Texte choisi:
>>>

Poursuite des blocages par les "gilets jaunes" : "Cette situation met le policier entre le marteau et l’enclume"
Jean-Claude Delage, secrétaire général du syndicat Alliance Police nationale, redoute "une montée de la violence, de l’exaspération peut-être, entre les "gilets jaunes" et une partie de la population qui elle n’est pas dans la rue à manifester".
Alors que le ministre de l’Intérieur Christophe Castaner a dénoncé mardi 20 novembre sur France 2 la "dérive totale" du mouvement des "gilets jaunes", sur le terrain, policiers et gendarmes redoutent le pourrissement du mouvement. Sur franceinfo, Jean-Claude Delage, secrétaire général du syndicat Alliance Police nationale, dit craindre "que cette manifestation de citoyens se transforme en théâtre d’opération pour exprimer sa haine anti-flic ou sa haine antirépublicaine". Il souligne par ailleurs la difficulté "de faire en sorte que l’ordre règne pour que tout le monde puisse manifester librement".
franceinfo : Cette "dérive totale" que dénonce Christophe Castaner, vous la constatez sur le terrain ?

<<<

[Entrées de données recueillies]
>>>

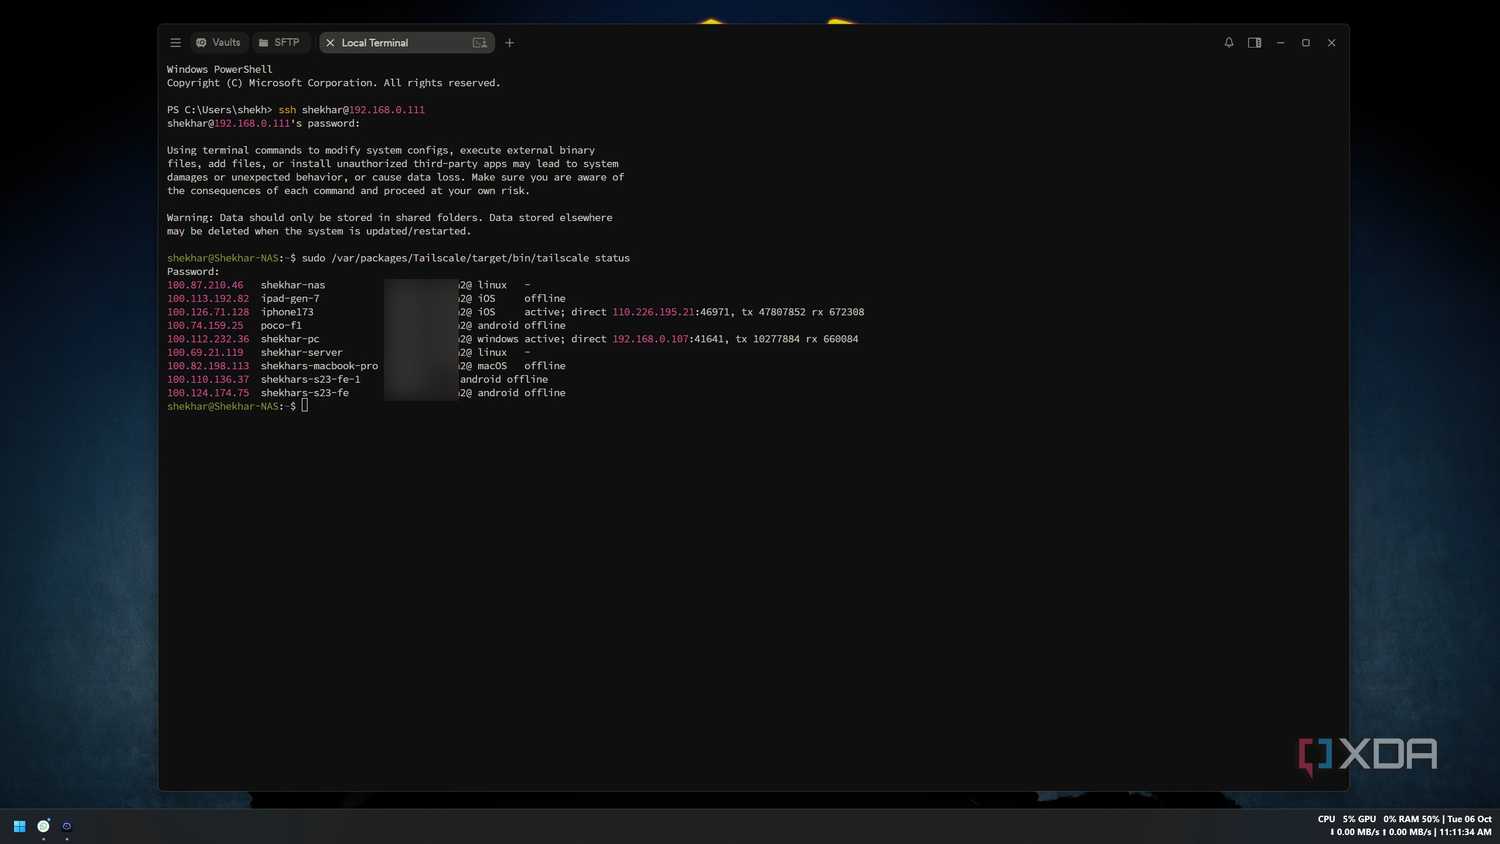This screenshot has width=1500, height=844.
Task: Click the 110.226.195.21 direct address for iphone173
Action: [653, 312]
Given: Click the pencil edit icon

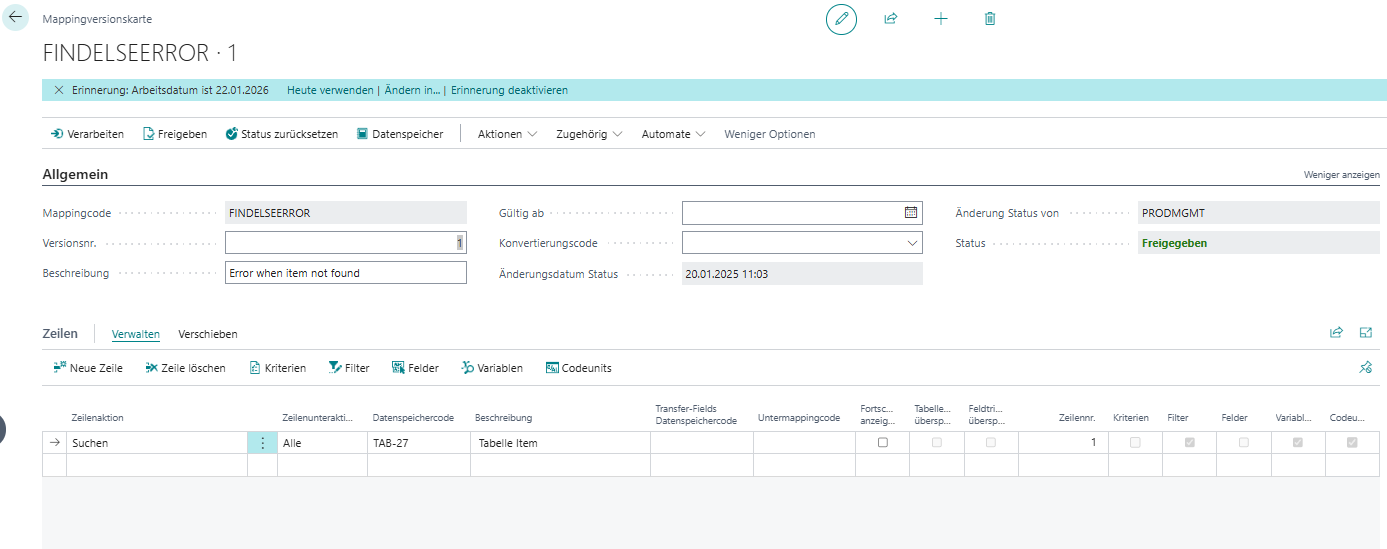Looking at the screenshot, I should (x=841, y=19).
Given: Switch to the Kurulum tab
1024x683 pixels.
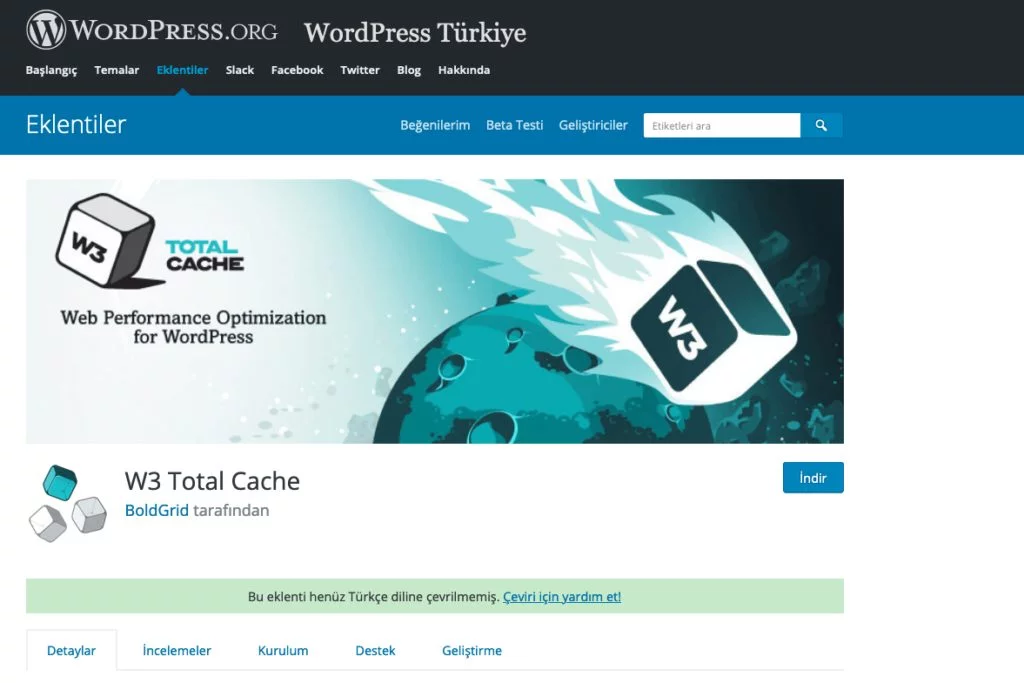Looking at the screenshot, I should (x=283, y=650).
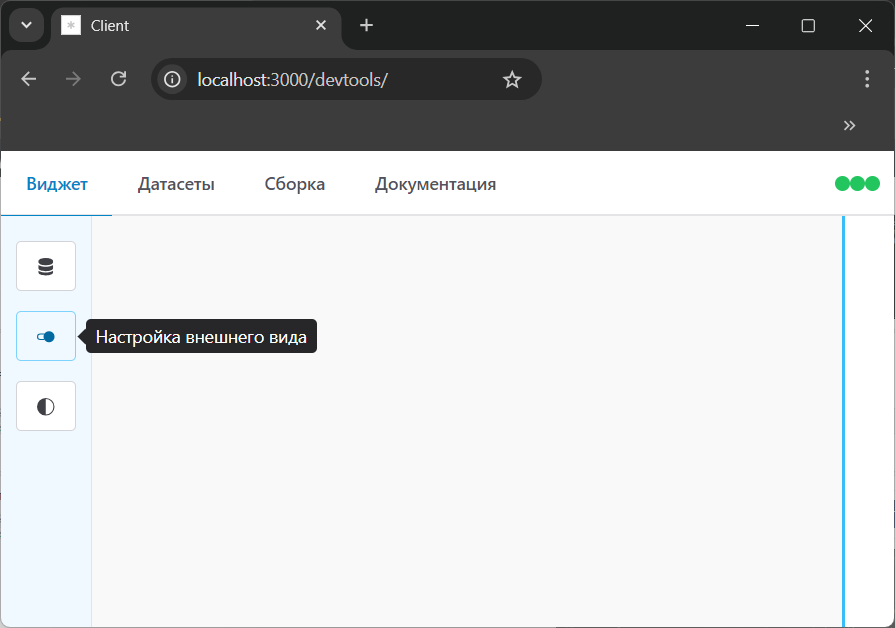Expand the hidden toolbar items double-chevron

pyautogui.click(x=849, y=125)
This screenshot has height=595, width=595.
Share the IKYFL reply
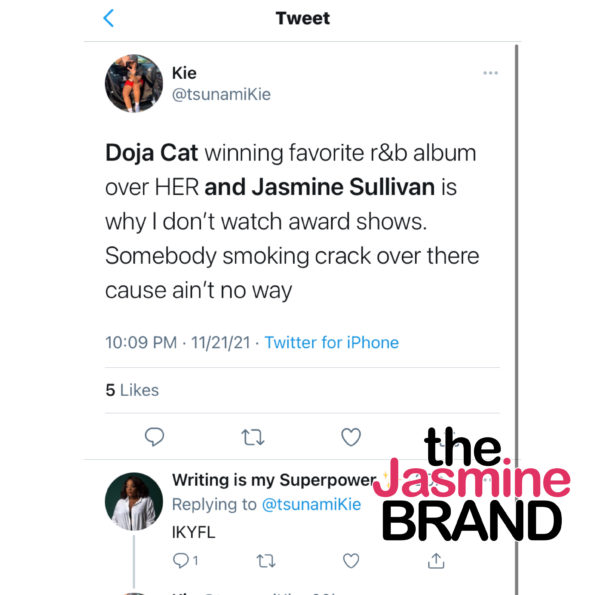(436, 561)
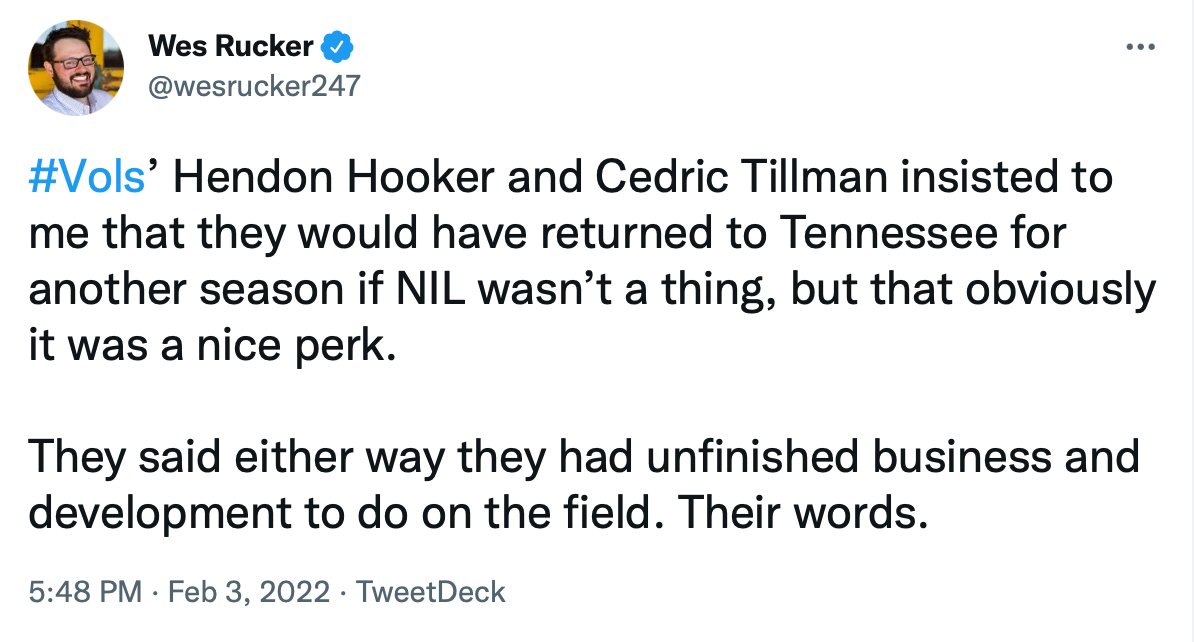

<<<

Consigne: Dans le texte sur les blocages des « gilets jaunes », Jean-Claude Delage souligne la difficulté « de faire en sorte que l'ordre règne ». Expliquez, d'après ses propos, dans quel but l'ordre doit régner.

Corrigé: Selon Jean-Claude Delage, l'ordre doit régner pour que tout le monde puisse manifester librement.